Figure 5: Physicochemical properties of the chemical space of 271 Mln. members obtained by virtual GBB reaction (MW – molecular weight; HAcc/HDon – H-bond acceptor/donor count; F(sp3) – fraction of sp3-hybrid carbon atoms; RotB – rotatable bond count); compounds complying with specific Lipinski/Veber rules (MW ≤ 500, log P ≤ 5, HDon ≤ 5, HAcc ≤ 10, RotB ≤ 10 ) as well as compounds with F(sp3) > 0.5 are highlighted in blue, the rest of the compounds are shown in yellow.

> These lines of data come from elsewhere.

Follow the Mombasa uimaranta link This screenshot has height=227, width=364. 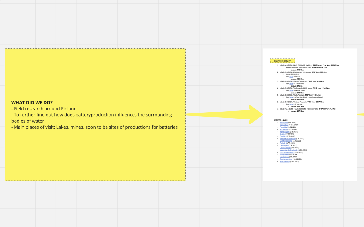pyautogui.click(x=288, y=138)
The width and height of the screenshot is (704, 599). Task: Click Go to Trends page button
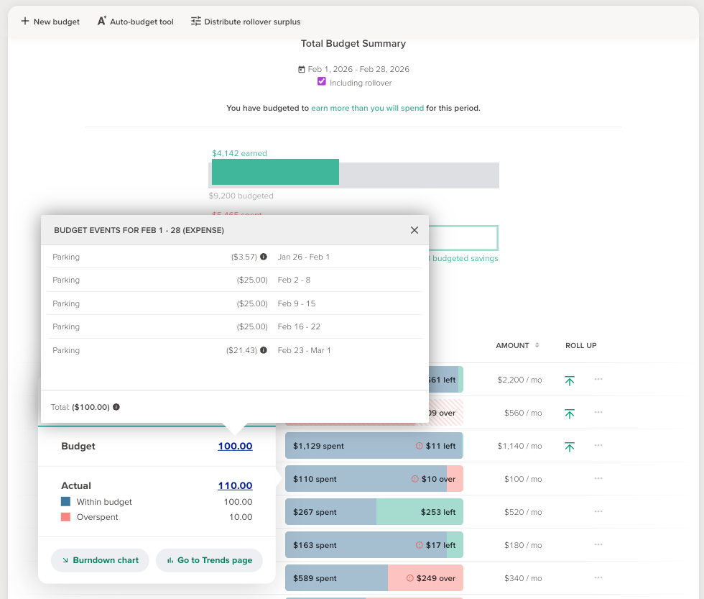pyautogui.click(x=209, y=560)
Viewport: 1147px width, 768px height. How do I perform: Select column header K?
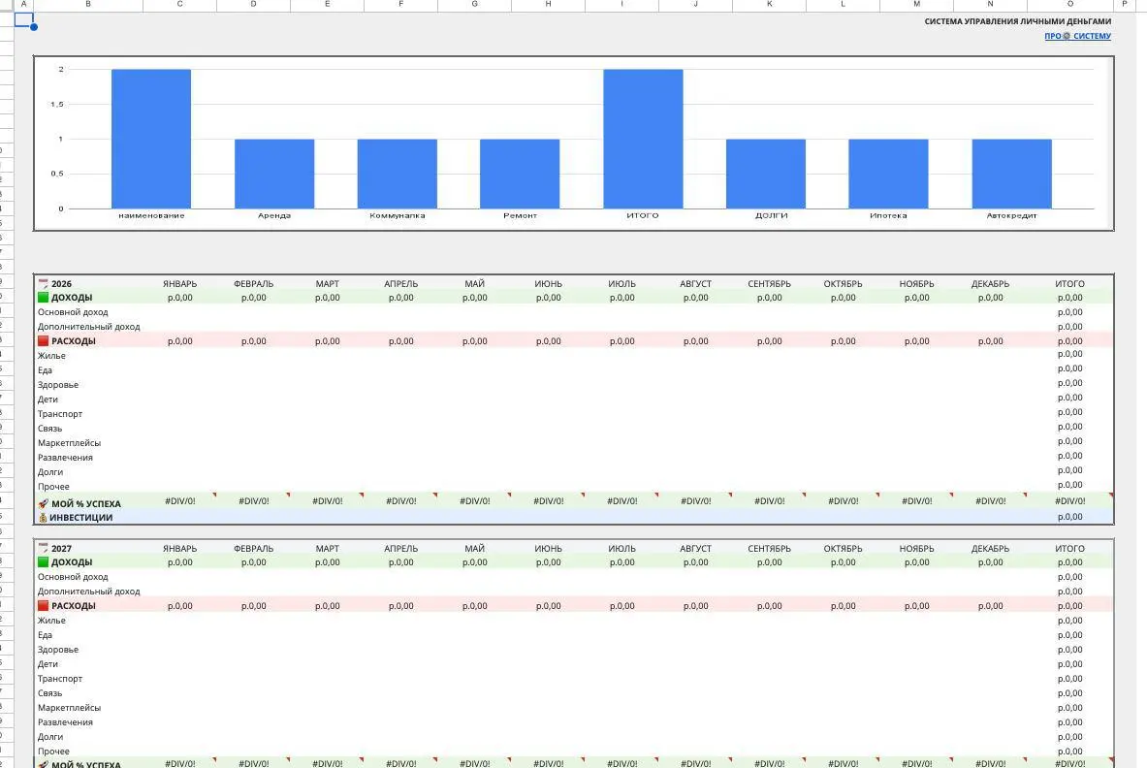click(770, 5)
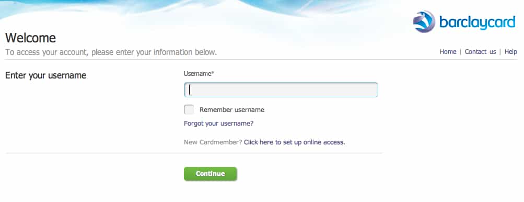
Task: Follow the 'Forgot your username?' link
Action: click(219, 124)
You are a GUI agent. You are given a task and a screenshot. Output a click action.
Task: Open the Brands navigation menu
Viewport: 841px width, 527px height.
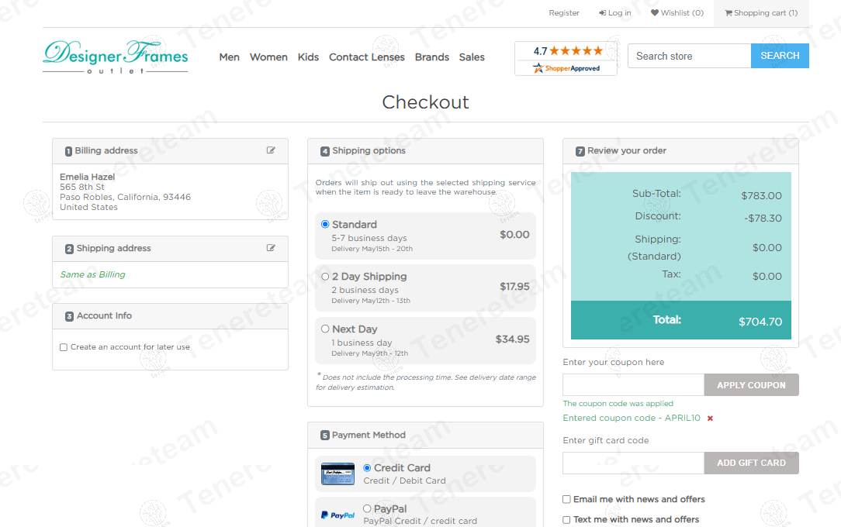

Next, we compared the GBB chemical space with common chemical databases (ChEMBL , PubChem , and ZINC15 ), as well as our stock screening compound collection . Due to the enormous size of the databases, pairwise Tanimoto analysis was performed at the extended Bemis–Murcko scaffold level. First, extended Bemis–Murcko scaffolds were generated by cutting off the side chains of the molecules and retaining ring systems and linkers between them. After removal of duplicates, Tanimoto similarity coefficients were calculated for each pair of the molecules in the compared databases (T = 1 and 0 for similar and very dissimilar molecules, respectively). Average pairwise values for each molecule from the database of comparison are depicted in Figure 6. The mean values for all the databases were in the range of 0.44–0.45, which shows that despite there are some representatives that are similar to already known compounds, the generated GBB chemical space is unique as compared to the available compound collections.

[1860-5397-20-143-6]

Figure 6: Distribution of maximal values among pairwise-calculated Tanimoto similarities T (MFP2 fingerprints ) of extended Bemis–Murcko scaffolds for the generated chemical space members (5.60 Mln. scaffolds) to the extended Bemis–Murcko scaffolds of A) ChEMBL compounds (v. 33); B) PubChem compounds (due to the large size of the dataset, a preliminary clusterization was performed to achieve ca. 5-fold size reduction); C) ZINC15 drug-like compounds, and D) enamine’s stock screening collection. Average T values are shown by dotted lines.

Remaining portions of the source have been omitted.